Validation between steps

Treat each broker restart as a checkpoint. Between steps, verify the cluster is genuinely healthy rather than just “process running”:

# Confirm the live broker count matches your cluster size
kafka-broker-api-versions.sh --bootstrap-server localhost:9092 | grep -c "id:"

# Check no partitions are offline
kafka-topics.sh --bootstrap-server localhost:9092 --describe --unavailable-partitions

Watch the kafka.server:type=ReplicaManager,name=UnderReplicatedPartitions and OfflinePartitionsCount JMX metrics throughout — both should return to zero after each restart. Also keep an eye on consumer group lag so you can catch a stalled consumer group early instead of after the whole cluster is upgraded.

Step-by-step checklist

[ ] 1. Read the release notes for breaking changes between your versions.
[ ] 2. Back up server.properties and confirm a working disaster-recovery path.
[ ] 3. Pin inter.broker.protocol.version (and log.message.format.version) to the CURRENT version.
[ ] 4. Rolling restart broker-by-broker onto the new binary; wait for 0 under-replicated partitions each time.
[ ] 5. Verify cluster health: all brokers online, no offline/unavailable partitions, lag stable.
[ ] 6. Raise inter.broker.protocol.version to the NEW version in config.
[ ] 7. Rolling restart broker-by-broker again to apply the new protocol.
[ ] 8. (KRaft) Upgrade the metadata version with kafka-features.sh once stable.
[ ] 9. Upgrade client applications at your own pace.
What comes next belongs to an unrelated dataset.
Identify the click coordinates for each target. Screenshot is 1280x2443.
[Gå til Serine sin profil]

For KRaft clusters, step 8 finalizes new features:

kafka-features.sh --bootstrap-server localhost:9092 \
  upgrade --metadata 3.8

Best Practices

Always perform the upgrade in two phases: swap binaries with the old protocol pinned, then raise the protocol in a second rolling restart.
Restart exactly one broker at a time and block on zero under-replicated partitions before continuing — never batch restarts.
Use controlled shutdown (kafka-server-stop.sh) so leadership migrates cleanly instead of being abruptly lost.
Upgrade brokers before clients; rely on Kafka’s compatibility guarantees rather than coordinating a flag-day deployment.
Read the version-specific upgrade notes — some releases change defaults or require an explicit metadata/feature upgrade step.
Drive the process from concrete health signals (under-replicated and offline partition metrics, consumer lag), not just “the process started”.
Practice the full procedure in staging first so the production rollout is muscle memory, not improvisation.